Algunos lectores recordarán el caso del multimillonario y traficante sexual de menores Jeffrey Epstein. Una fortuna de oscuros orígenes, relaciones con lo más alto de las élites americanas, colaboración con militares y servicios de inteligencia de Israel. También un gusto por las chicas muy jóvenes y casi niñas, para sí mismo y también para otros con dinero y poder. Las primeras acusaciones de delitos sexuales en 2005 por las que fue condenado, pero de manera extremadamente benévola. Llevaba con su compañera Ghislaine Maxwell (hace poco detenida y todavía viva, no sabemos por cuánto) una red de prostitución de menores, parece que grabando los encuentros con personas de alto nivel.

Nunca sabremos quién aparece en esas grabaciones ni quién las tiene (además del Mossad evidentemente) pero probablemente era sólo cuestión de tiempo que este personaje se quemara en un juego tan peligroso. Murió suicidado en agosto de 2019, poco después de ser detenido por una segunda ronda de acusaciones, resultado de una investigación que amenazaba con destapar demasiadas cosas.

Con toda probabilidad, se trata sólo de la punta de un enorme iceberg de chantaje sexual a políticos de todos los niveles. Personalmente estoy convencido que una parte importante del poder de los lobbies viene de aquí; no hay sólo poder financiero, mediático y demás, sino también poder de este tipo, derivado directamente del chantaje. No es que se pueda chantajear a todos evidentemente: uno como Berlusconi es bastante invulnerable a esto en particular, pues su carrera política sobrevivió a fiestas con putas, relaciones con menores de edad y más cosillas. Pero Berlusconi fue un caso excepcional e Italia es un país algo particular.

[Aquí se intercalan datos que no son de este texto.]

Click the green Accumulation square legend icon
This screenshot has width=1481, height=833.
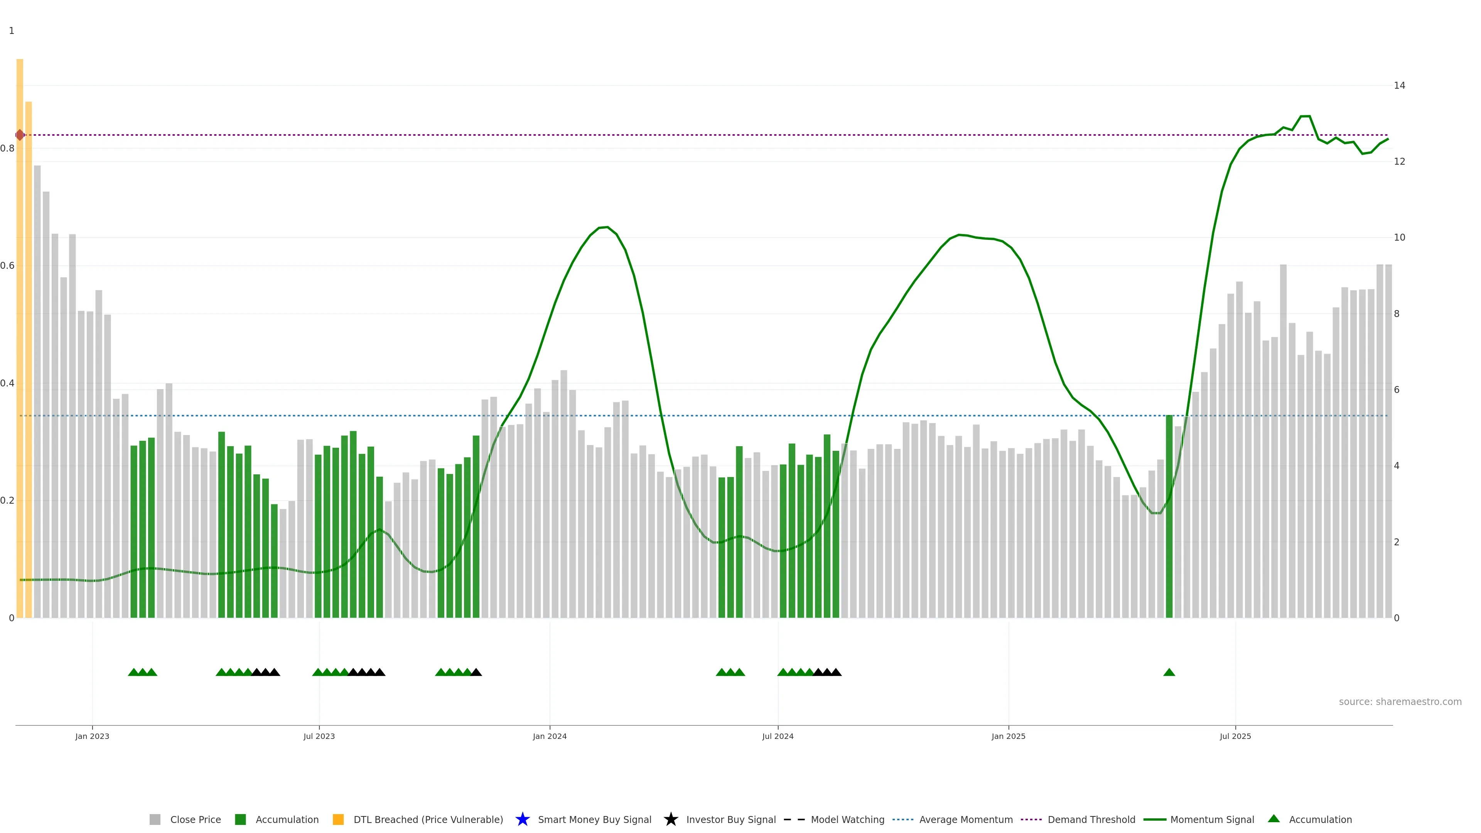tap(240, 819)
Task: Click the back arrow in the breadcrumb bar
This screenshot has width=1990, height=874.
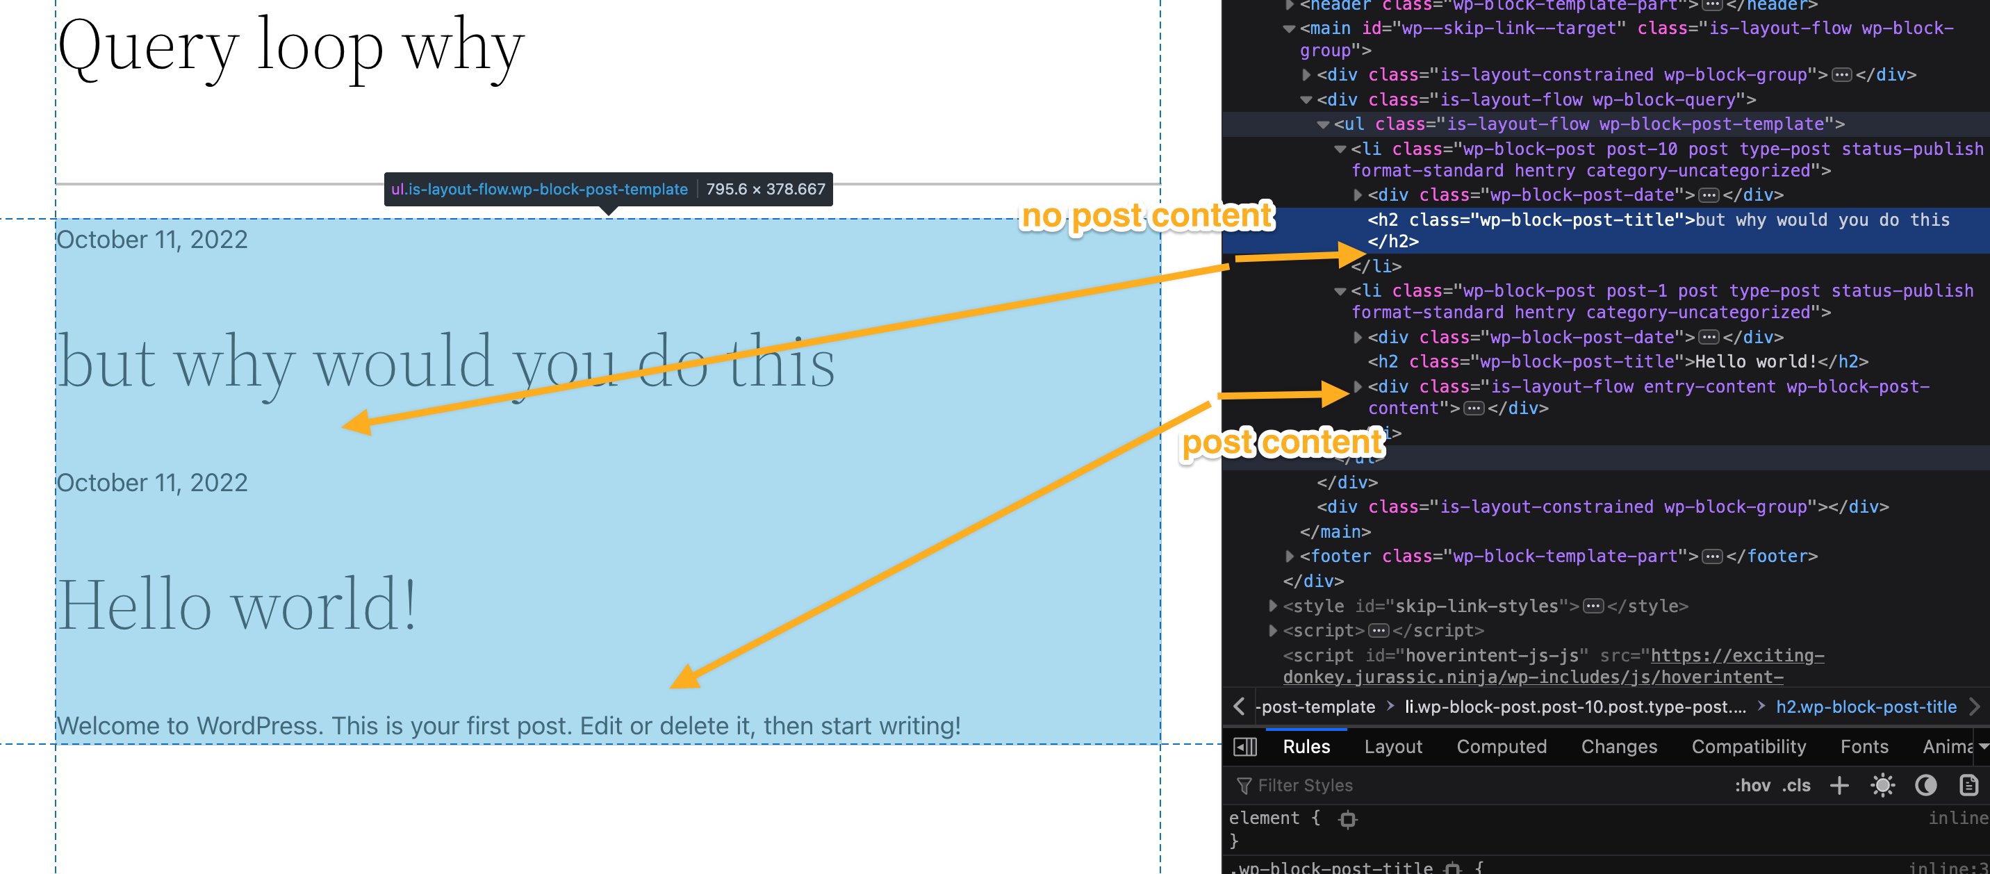Action: click(1238, 706)
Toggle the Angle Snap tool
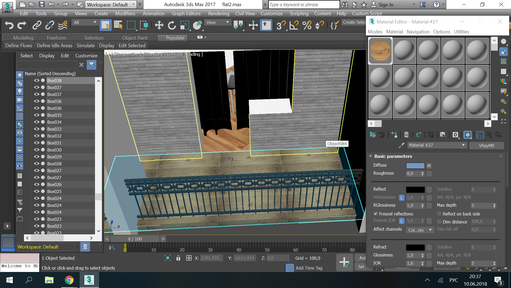Screen dimensions: 511x288 click(x=294, y=25)
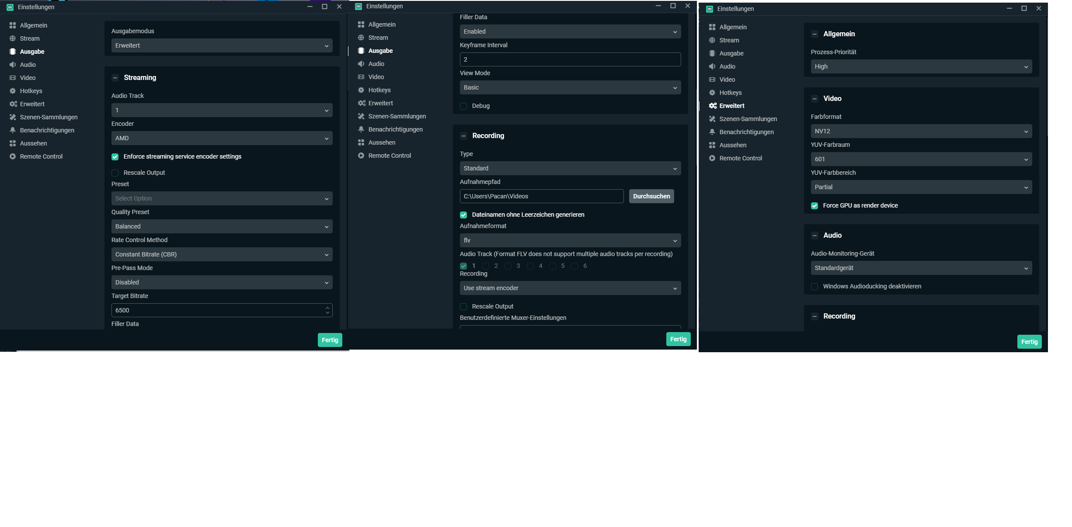Click the Audio speaker icon in the Prozess-Priorität window
The width and height of the screenshot is (1072, 527).
click(x=712, y=66)
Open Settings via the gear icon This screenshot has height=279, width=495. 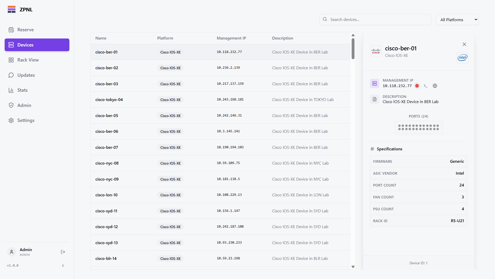pos(11,120)
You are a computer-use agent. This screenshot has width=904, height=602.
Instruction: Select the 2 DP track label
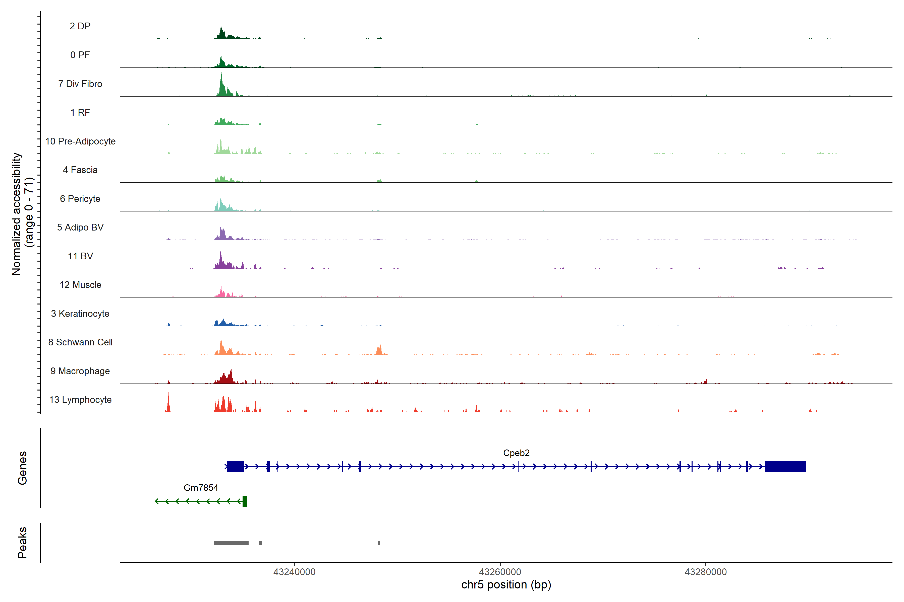click(x=80, y=26)
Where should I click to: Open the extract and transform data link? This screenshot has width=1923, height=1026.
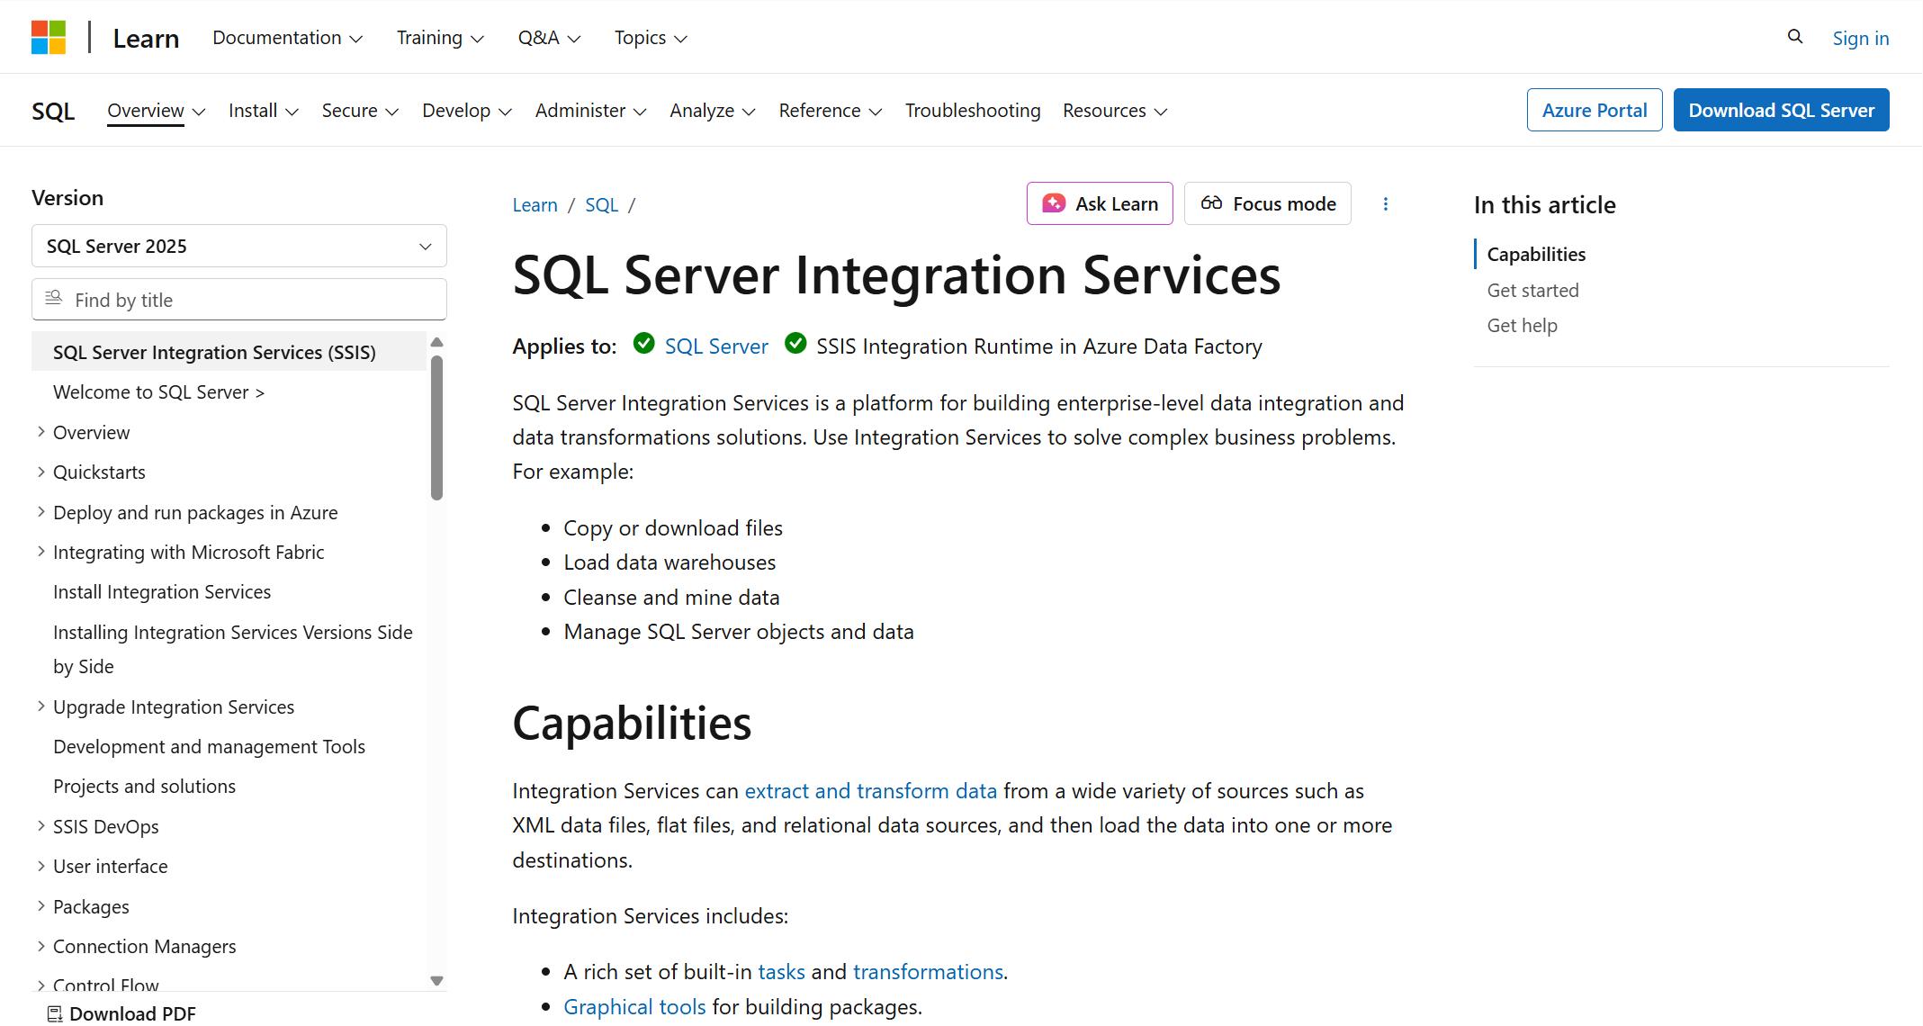click(x=870, y=790)
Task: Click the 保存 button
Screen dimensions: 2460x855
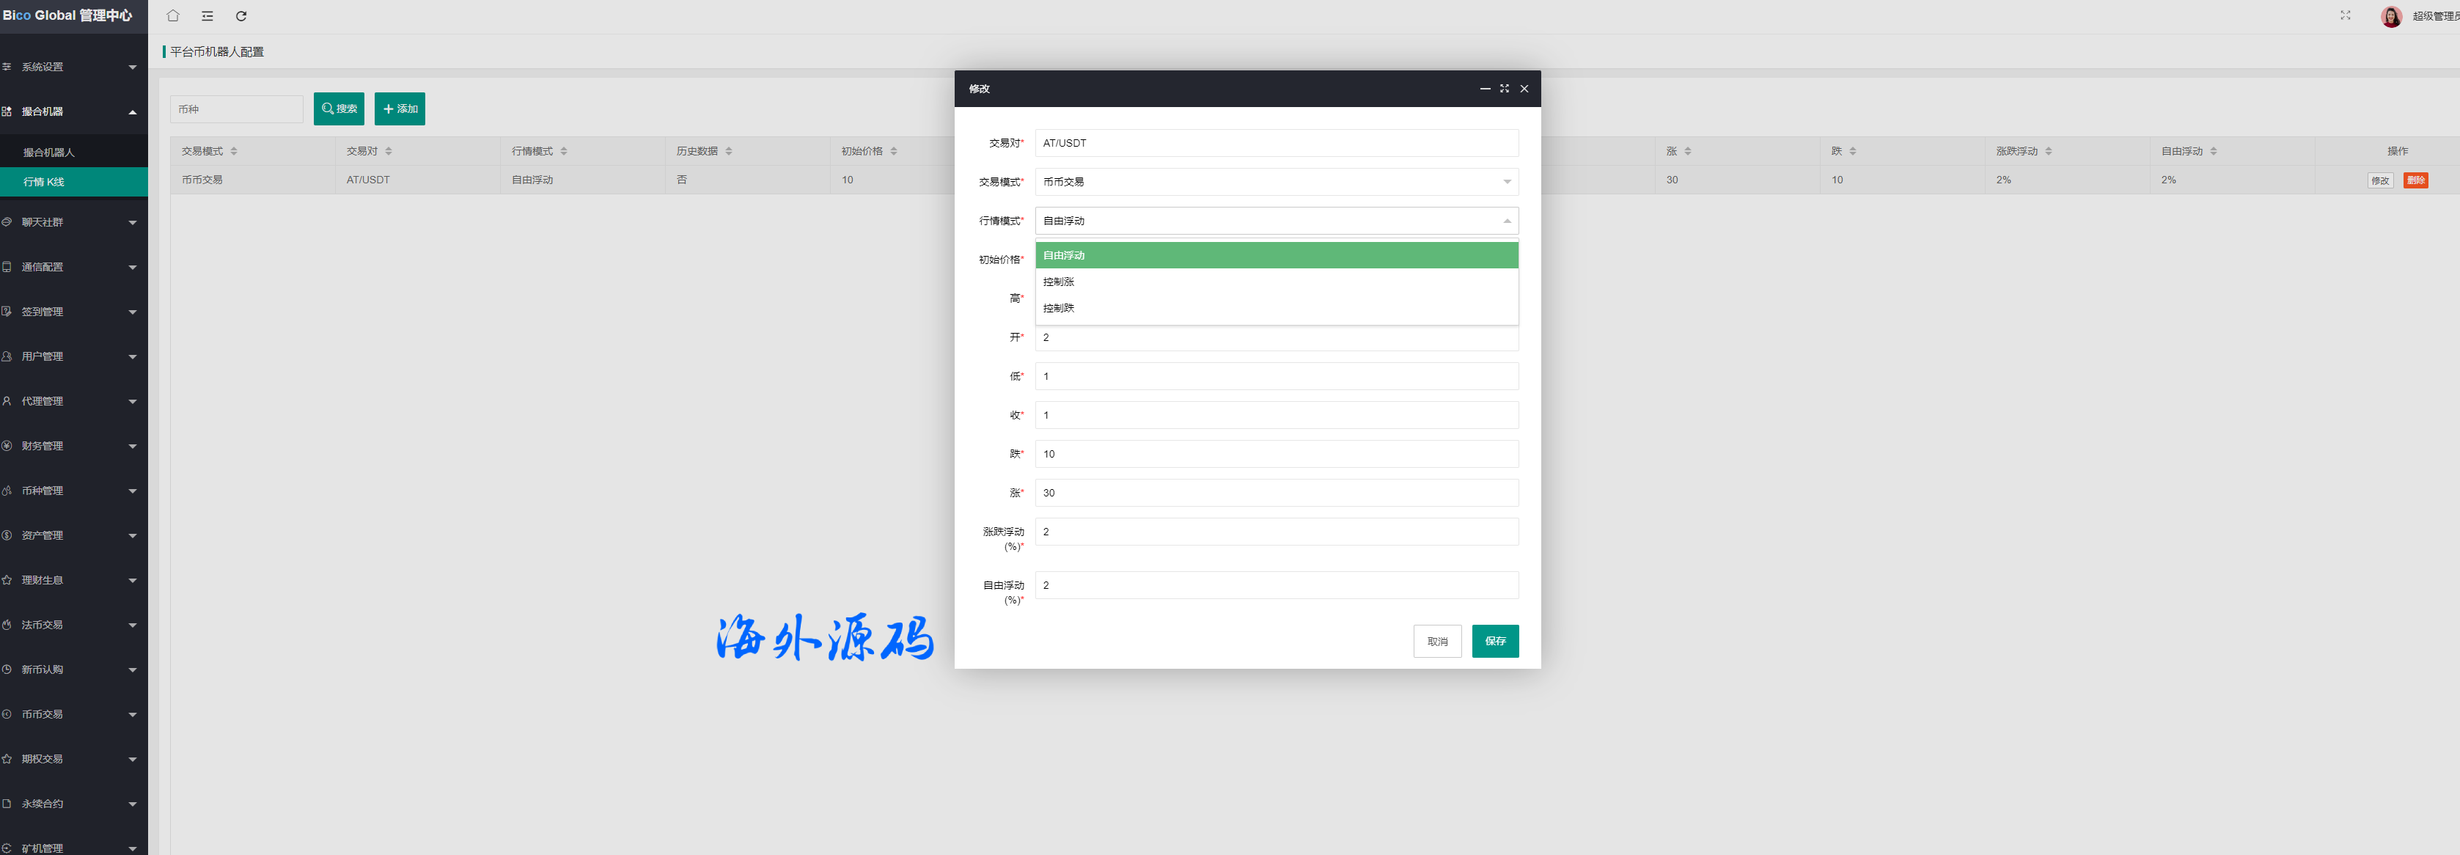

Incluso un vídeo de lo más inocente, con la amante o con prostitutas, puede ser suficiente, en general, para troncar una carrera política; más aún si son de temática homosexual, con prácticas extrañas o con menores y no digamos con niños. Naturalmente una figura pública tomará todas las precauciones para garantizar la discreción, al contrario de esos estúpidos que lo graban todo con el móvil y lo comparten. Sin embargo, puesto que también creo que hay personas y grupos dedicados a “cazar” este tipo de vídeos que tienen un enorme valor como arma política, estoy bastante seguro de que, para una parte muy consistente de la clase dirigente, estos vídeos existen y son utilizados como argumento de persuasión, cuando otros no son suficientes.

Creo que sólo así se puede explicar el enorme poder de los lobbies y las manos fuertes en la sombra. Cuanto más aparentemente democrático es un sistema, más el poder real reside en figuras y organizaciones que no vemos, pero hacen sentir su mano de hierro sobre los representantes de la voluntad popular. Y no sólo el lobby israelita como me parece sugerir el caso de Jeffrey Epstein con el que he comenzado. También los lobbies del género estropeado: feminista, LGTB, ideología de género.

¿No es extraño que las aberrantes, injustas, liberticidas leyes feministas y LGTB, la basura de la ideología de género impuesta a todos los niveles, encuentren tan poca resistencia? ¿Qué todo ello sea votado y aprobado prácticamente por unanimidad, con porcentajes que se ven sólo en los regímenes totalitarios?

En mi opinión no son una explicación suficiente la presión social, mediática, económica; el lavado de cerebro, la cobardía intelectual y moral, la propaganda, el interés personal y de carrera, etcétera. Todo esto existe, evidentemente. Pero además de todo ello tiene que haber detrás un chantaje sexual a muchos de los que, llegado el caso, tienen que votar las leyes y las políticas a seguir.

Tómelo el lector como una hipótesis inquietante de trabajo. Para mí es una convicción que se hace más firme cuanto más observo cómo van las cosas.